Extract provided:
________________________________________
The problem with this approach is that you will be making synchronous calls– i.e. if you need to call 50 sinks you will call second only after first returned. In addition, if your clients are GUI based, and client's code that accesses GUI elements from event handler does not marshal to GUI thread asynchronously, and event is delivered to the same client which caused its raising, your program will deadlock. (See PRB: GUI application hangs when using non-[OneWay]-Events FAQ for details). So I prefer to make all calls from the server to clients asynchronously. How? Simple by defining class, whose instance is responsible to check invocation result:

InvocationResultChecker checker = new
        InvocationResultChecker(ds.tb_sinks[i].ID);
Caller.BeginInvoke((MarshalByRefObject)refObj,
        new AsyncCallback(checker.Callback),null);

Callback method calls EndInvoke and in case of any error, removes sink with the stored ID from persistent storage. Server defines class BroadcastMessageEventContext – one class for each event type. This class makes all castings and calls that are specific to event, so PersistentEventHelper is kept clean and generic.

class BroadcastMessageEventContext
{
    string  m_Text;

    public BroadcastMessageEventContext(string text)
    {
        m_Text = text;
    }
    
    public void RemoteHandlerCaller(MarshalByRefObject TargetObject)
    {
        AbstractBroadcastedMessageEventSink sink = 
            (AbstractBroadcastedMessageEventSink)TargetObject;
        BroadcastedMessageHandler d = (BroadcastedMessageHandler)
________________________________________
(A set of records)
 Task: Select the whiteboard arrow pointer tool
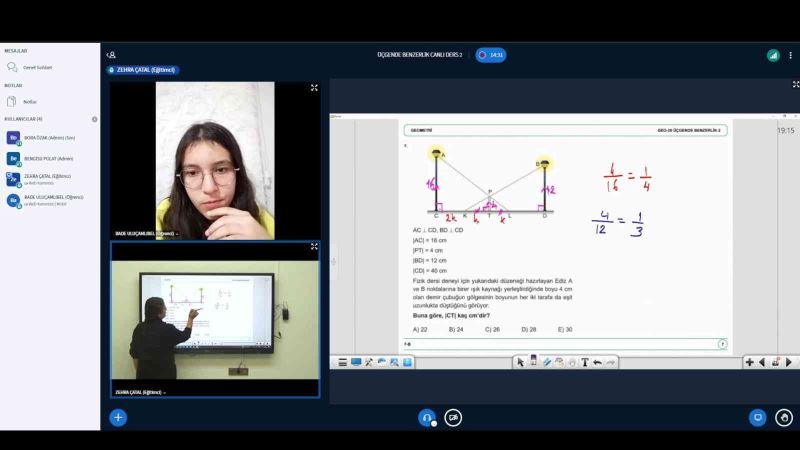tap(520, 362)
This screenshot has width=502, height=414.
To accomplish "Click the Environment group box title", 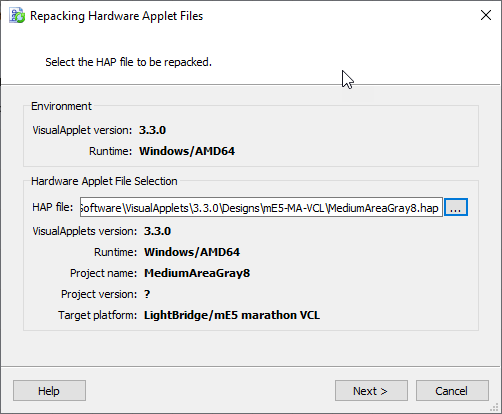I will 61,106.
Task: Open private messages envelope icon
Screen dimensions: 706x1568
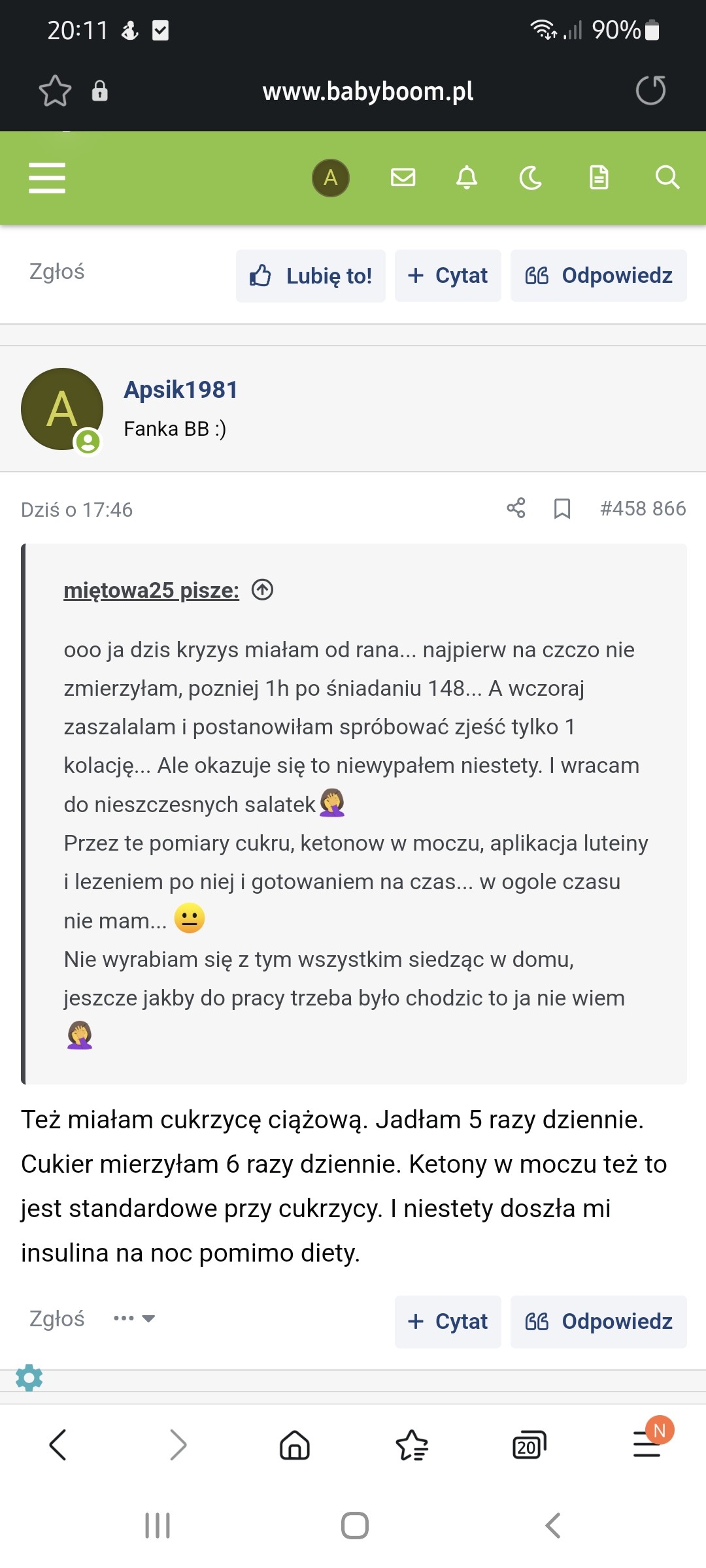Action: [x=403, y=177]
________________________________________
Task set:
[A] Duplicate the passage on server-to-client event calls from "public BroadcastMessageEventContext(string text)" to "d = (BroadcastedMessageHandler)".
[B] Summarize the passage on server-to-client event calls in two sentences.
[C] Take the passage on server-to-client event calls further from the point where it stops.
The listing has no connection to the passage on server-to-client event calls.

The results:
[A]
public BroadcastMessageEventContext(string text)
    {
        m_Text = text;
    }
    
    public void RemoteHandlerCaller(MarshalByRefObject TargetObject)
    {
        AbstractBroadcastedMessageEventSink sink = 
            (AbstractBroadcastedMessageEventSink)TargetObject;
        BroadcastedMessageHandler d = (BroadcastedMessageHandler)

[B] Calling client sinks synchronously means each call waits for the previous one to return, and it can deadlock GUI clients under certain conditions, so the writer prefers to make all server-to-client calls asynchronously. An InvocationResultChecker's Callback method calls EndInvoke and removes a failing sink from persistent storage, while a per-event class such as BroadcastMessageEventContext handles the event-specific castings and calls so PersistentEventHelper stays clean and generic.

[C]
                                    Delegate.CreateDelegate(
                                    typeof(BroadcastedMessageHandler),
                                    sink,
                                    //should be read from storage too, 
                                    //hardcoded here for simplicity
                                    "BroadcastedMessageHandler");
        d(m_Text);
    }
}

Conclusion

Now you know how to use .NET events in fault tolerant and scalable applications. Obviously this demo application isn't of production quality, and you should review code before using it in your real-world applications. Specially you should consider handling of remoting errors - current implementation forcefully unsubscribes the client, so it is possible for the client to run endlessly without receiving notifications and not knowing it. You should implement some keep-alive mechanisms when client will test if it is still subscribed.

You should also think about retry mechanism - in the WAN deployment it is possible to get short-time connectivity problems, so probably it is worth to try deliver notification in a second or two.

Enjoy ! :)